Dataset entries =>
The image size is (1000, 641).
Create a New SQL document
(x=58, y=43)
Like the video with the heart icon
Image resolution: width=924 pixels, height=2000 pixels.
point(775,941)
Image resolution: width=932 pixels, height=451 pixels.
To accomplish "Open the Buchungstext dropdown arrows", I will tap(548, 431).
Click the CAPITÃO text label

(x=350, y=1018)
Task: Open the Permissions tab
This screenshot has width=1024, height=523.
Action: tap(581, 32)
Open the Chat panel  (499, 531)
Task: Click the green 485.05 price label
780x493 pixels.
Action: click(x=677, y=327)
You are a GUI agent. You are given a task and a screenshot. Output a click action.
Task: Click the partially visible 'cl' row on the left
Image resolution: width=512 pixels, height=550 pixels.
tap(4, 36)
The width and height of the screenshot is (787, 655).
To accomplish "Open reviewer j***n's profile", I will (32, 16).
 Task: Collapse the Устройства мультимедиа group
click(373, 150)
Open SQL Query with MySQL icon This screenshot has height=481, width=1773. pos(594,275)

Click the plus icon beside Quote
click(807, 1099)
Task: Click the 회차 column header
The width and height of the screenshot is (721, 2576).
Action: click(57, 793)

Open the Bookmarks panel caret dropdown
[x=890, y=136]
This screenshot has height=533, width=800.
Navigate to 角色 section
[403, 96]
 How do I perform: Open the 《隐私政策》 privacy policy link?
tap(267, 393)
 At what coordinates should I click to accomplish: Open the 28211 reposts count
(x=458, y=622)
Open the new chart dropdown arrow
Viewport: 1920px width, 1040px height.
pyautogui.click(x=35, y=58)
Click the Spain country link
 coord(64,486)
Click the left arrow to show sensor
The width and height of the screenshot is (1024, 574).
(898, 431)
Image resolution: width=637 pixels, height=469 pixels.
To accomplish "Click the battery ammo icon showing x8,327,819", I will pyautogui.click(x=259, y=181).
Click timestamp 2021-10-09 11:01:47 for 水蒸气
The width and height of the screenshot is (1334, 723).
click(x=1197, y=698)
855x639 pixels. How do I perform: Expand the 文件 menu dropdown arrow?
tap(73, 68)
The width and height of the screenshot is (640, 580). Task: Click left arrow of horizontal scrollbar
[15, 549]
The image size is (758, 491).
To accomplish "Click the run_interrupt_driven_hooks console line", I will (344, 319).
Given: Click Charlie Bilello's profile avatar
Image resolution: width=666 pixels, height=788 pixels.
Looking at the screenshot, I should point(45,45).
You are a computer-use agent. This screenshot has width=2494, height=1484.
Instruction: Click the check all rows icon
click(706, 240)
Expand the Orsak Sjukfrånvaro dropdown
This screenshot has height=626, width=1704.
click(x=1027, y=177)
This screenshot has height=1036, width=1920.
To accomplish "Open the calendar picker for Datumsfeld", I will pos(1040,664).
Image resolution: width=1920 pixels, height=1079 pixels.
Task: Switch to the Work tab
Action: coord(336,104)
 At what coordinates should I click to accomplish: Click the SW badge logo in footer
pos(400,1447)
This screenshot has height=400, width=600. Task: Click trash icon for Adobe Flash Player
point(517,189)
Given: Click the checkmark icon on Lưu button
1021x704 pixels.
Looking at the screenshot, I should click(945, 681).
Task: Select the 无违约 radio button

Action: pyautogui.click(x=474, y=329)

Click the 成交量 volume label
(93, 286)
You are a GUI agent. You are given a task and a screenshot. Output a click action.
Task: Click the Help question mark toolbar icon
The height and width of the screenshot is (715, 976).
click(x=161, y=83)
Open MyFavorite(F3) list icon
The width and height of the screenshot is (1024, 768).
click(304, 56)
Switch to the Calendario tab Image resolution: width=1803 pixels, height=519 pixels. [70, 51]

What you have to do => Rewrite everything from the line containing "The width and height of the screenshot is (787, 655)." down to the line containing "will (344, 319).", replacing "dropdown" with "drop-down" and leaving everything else unchanged.

Solution for this task =>
The width and height of the screenshot is (787, 655).
To accomplish "Open reviewer j***n's profile", I will (32, 16).
 Task: Collapse the Устройства мультимедиа group
click(373, 150)
Open SQL Query with MySQL icon This screenshot has height=481, width=1773. pos(594,275)

Click the plus icon beside Quote
click(807, 1099)
Task: Click the 회차 column header
The width and height of the screenshot is (721, 2576).
Action: click(57, 793)

Open the Bookmarks panel caret drop-down
[x=890, y=136]
This screenshot has height=533, width=800.
Navigate to 角色 section
[403, 96]
 How do I perform: Open the 《隐私政策》 privacy policy link?
tap(267, 393)
 At what coordinates should I click to accomplish: Open the 28211 reposts count
(x=458, y=622)
Open the new chart drop-down arrow
Viewport: 1920px width, 1040px height.
pyautogui.click(x=35, y=58)
Click the Spain country link
 coord(64,486)
Click the left arrow to show sensor
The width and height of the screenshot is (1024, 574).
(898, 431)
Image resolution: width=637 pixels, height=469 pixels.
To accomplish "Click the battery ammo icon showing x8,327,819", I will pyautogui.click(x=259, y=181).
Click timestamp 2021-10-09 11:01:47 for 水蒸气
The width and height of the screenshot is (1334, 723).
click(x=1197, y=698)
855x639 pixels. How do I perform: Expand the 文件 menu drop-down arrow?
tap(73, 68)
The width and height of the screenshot is (640, 580). Task: Click left arrow of horizontal scrollbar
[15, 549]
The image size is (758, 491).
To accomplish "Click the run_interrupt_driven_hooks console line", I will (344, 319).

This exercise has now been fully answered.